For completeness, with pure AVX (-O3 -march=ivybridge -ffast-math
):
ICC:
..B1.12:
vmovups xmm2, XMMWORD PTR [r8+rdi*4]
vmovups xmm5, XMMWORD PTR [32+r8+rdi*4]
vinsertf128 ymm3, ymm2, XMMWORD PTR [16+r8+rdi*4], 1
vinsertf128 ymm6, ymm5, XMMWORD PTR [48+r8+rdi*4], 1
vmulps ymm4, ymm3, YMMWORD PTR [rsi+rdi*4]
vmulps ymm7, ymm6, YMMWORD PTR [32+rsi+rdi*4]
vaddps ymm1, ymm1, ymm4
vaddps ymm0, ymm0, ymm7
add rdi, 16
cmp rdi, rax
jb ..B1.12
Clang:
.LBB0_5:
vmovups xmm4, xmmword ptr [rdi + 4*rcx]
vmovups xmm5, xmmword ptr [rdi + 4*rcx + 32]
vmovups xmm6, xmmword ptr [rdi + 4*rcx + 64]
vmovups xmm7, xmmword ptr [rdi + 4*rcx + 96]
vinsertf128 ymm4, ymm4, xmmword ptr [rdi + 4*rcx + 16], 1
vinsertf128 ymm5, ymm5, xmmword ptr [rdi + 4*rcx + 48], 1
vinsertf128 ymm6, ymm6, xmmword ptr [rdi + 4*rcx + 80], 1
vinsertf128 ymm7, ymm7, xmmword ptr [rdi + 4*rcx + 112], 1
vmovups xmm8, xmmword ptr [rsi + 4*rcx]
vmovups xmm9, xmmword ptr [rsi + 4*rcx + 32]
vmovups xmm10, xmmword ptr [rsi + 4*rcx + 64]
vmovups xmm11, xmmword ptr [rsi + 4*rcx + 96]
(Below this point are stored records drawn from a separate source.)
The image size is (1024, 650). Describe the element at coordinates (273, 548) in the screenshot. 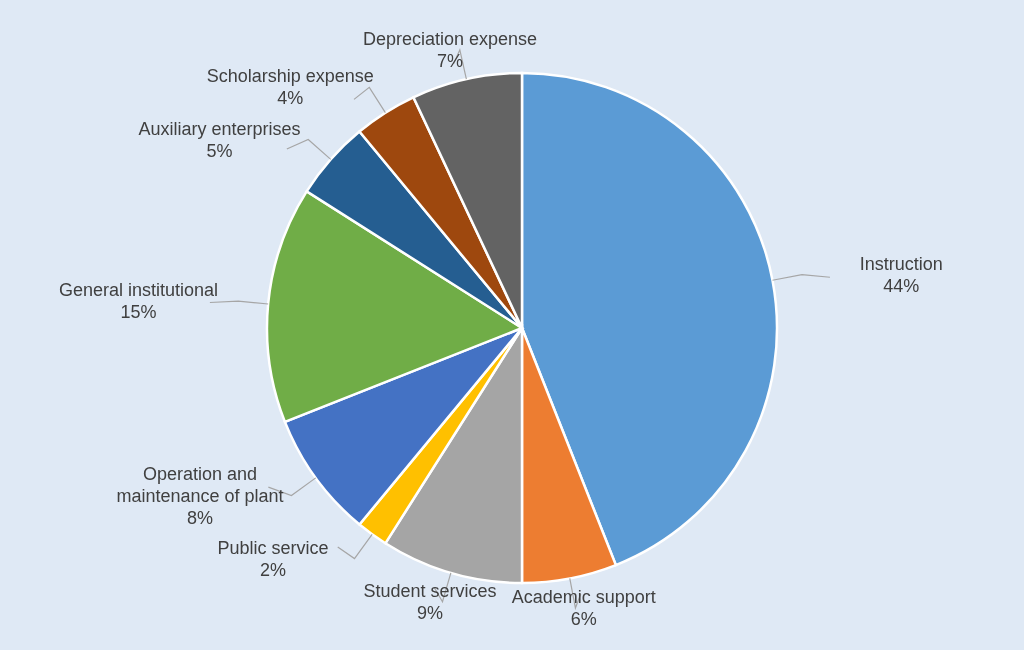

I see `slice-label: Public service` at that location.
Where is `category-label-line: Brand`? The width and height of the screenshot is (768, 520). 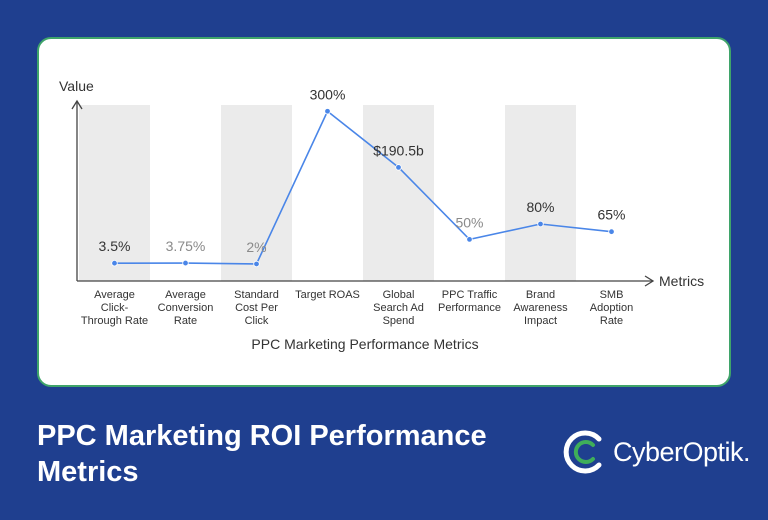
category-label-line: Brand is located at coordinates (540, 295).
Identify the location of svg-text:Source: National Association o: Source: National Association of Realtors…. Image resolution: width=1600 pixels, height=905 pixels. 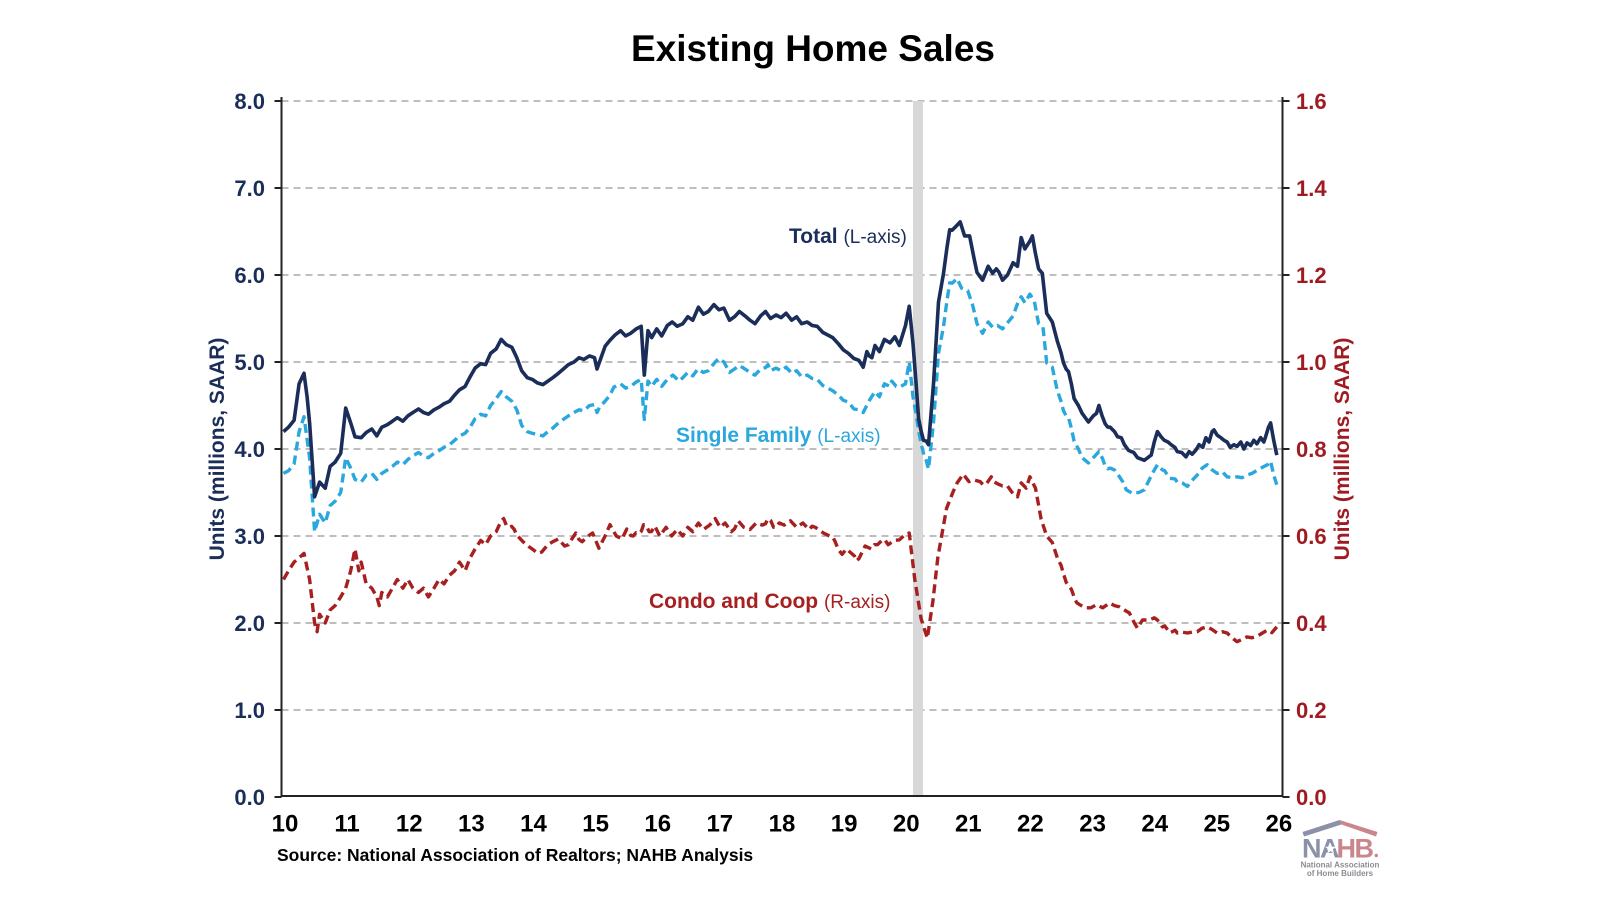
(515, 855).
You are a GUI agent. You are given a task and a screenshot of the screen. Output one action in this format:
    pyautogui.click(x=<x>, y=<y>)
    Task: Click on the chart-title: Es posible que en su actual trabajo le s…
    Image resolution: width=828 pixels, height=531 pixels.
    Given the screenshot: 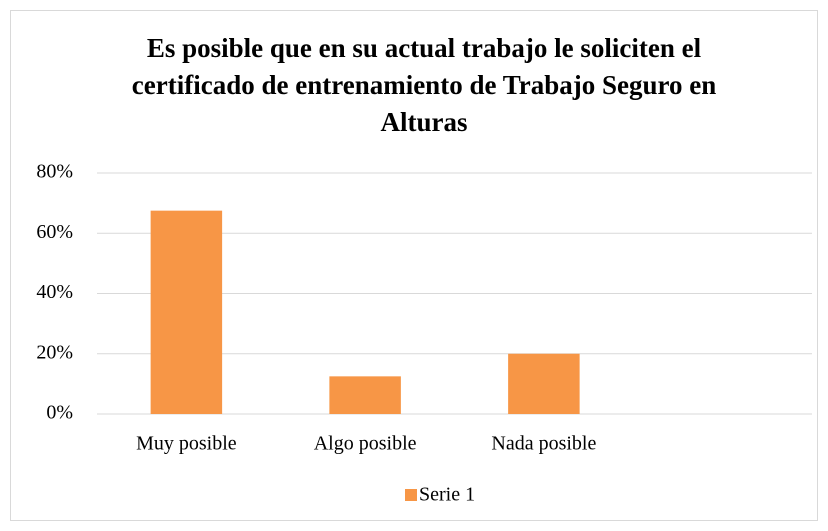 What is the action you would take?
    pyautogui.click(x=424, y=85)
    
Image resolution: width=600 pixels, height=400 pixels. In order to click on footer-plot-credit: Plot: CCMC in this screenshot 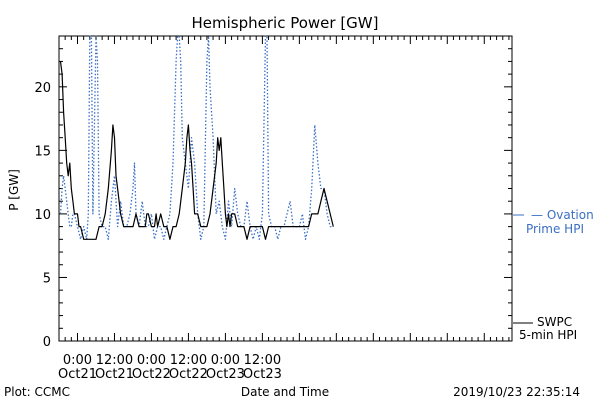, I will do `click(37, 392)`.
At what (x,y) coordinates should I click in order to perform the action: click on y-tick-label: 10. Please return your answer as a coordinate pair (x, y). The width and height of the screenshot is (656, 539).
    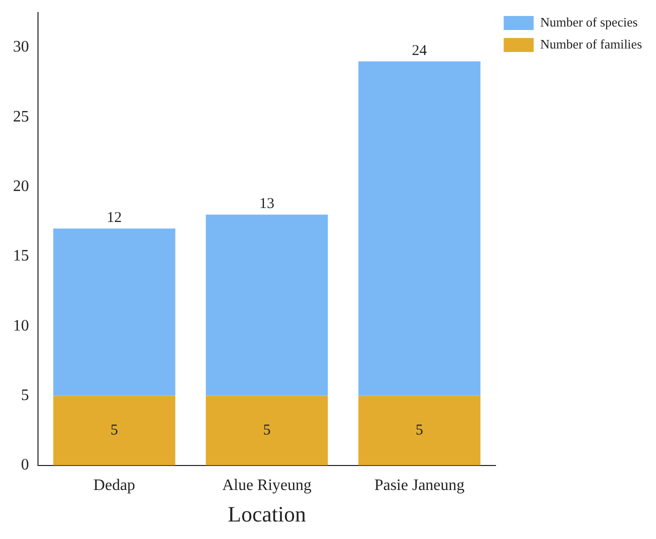
    Looking at the image, I should click on (21, 326).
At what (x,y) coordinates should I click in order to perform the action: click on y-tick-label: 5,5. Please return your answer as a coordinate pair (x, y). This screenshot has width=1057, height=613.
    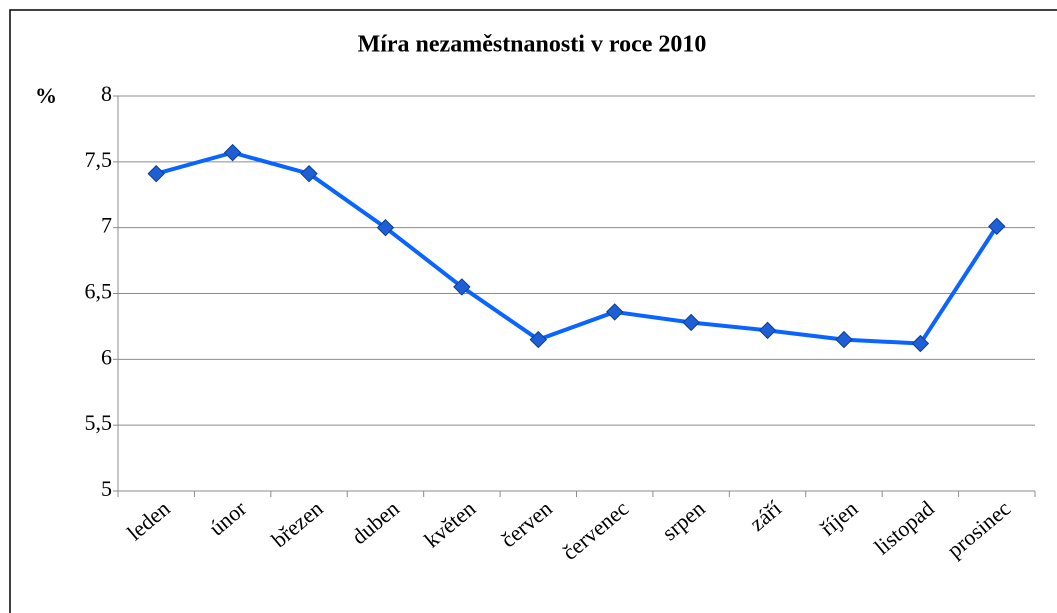
    Looking at the image, I should click on (99, 422).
vinsertf128 ymm8, ymm8, xmmword ptr [rsi + 4*rcx + 16], 1
vmulps ymm4, ymm8, ymm4
vaddps ymm0, ymm4, ymm0
vinsertf128 ymm4, ymm9, xmmword ptr [rsi + 4*rcx + 48], 1
vmulps ymm4, ymm4, ymm5
vaddps ymm1, ymm4, ymm1
vinsertf128 ymm4, ymm10, xmmword ptr [rsi + 4*rcx + 80], 1
vmulps ymm4, ymm4, ymm6
vaddps ymm2, ymm4, ymm2
vinsertf128 ymm4, ymm11, xmmword ptr [rsi + 4*rcx + 112], 1
vmulps ymm4, ymm4, ymm7
vaddps ymm3, ymm4, ymm3
add rcx, 32
cmp rax, rcx
jne .LBB0_5
GCC:
.L5:
vmovups xmm3, XMMWORD PTR [rdi+rax]
vinsertf128 ymm1, ymm3, XMMWORD PTR [rdi+16+rax], 0x1
vmovups xmm4, XMMWORD PTR [rsi+rax]
vinsertf128 ymm2, ymm4, XMMWORD PTR [rsi+16+rax], 0x1
add rax, 32
vmulps ymm1, ymm1, ymm2
vaddps ymm0, ymm0, ymm1
cmp rax, rcx
jne .L5
Pretty much the same optimizations applied, just a few additional operations as FMA is missing and unaligned 256bit loads are not advisable for Ivy Bridge.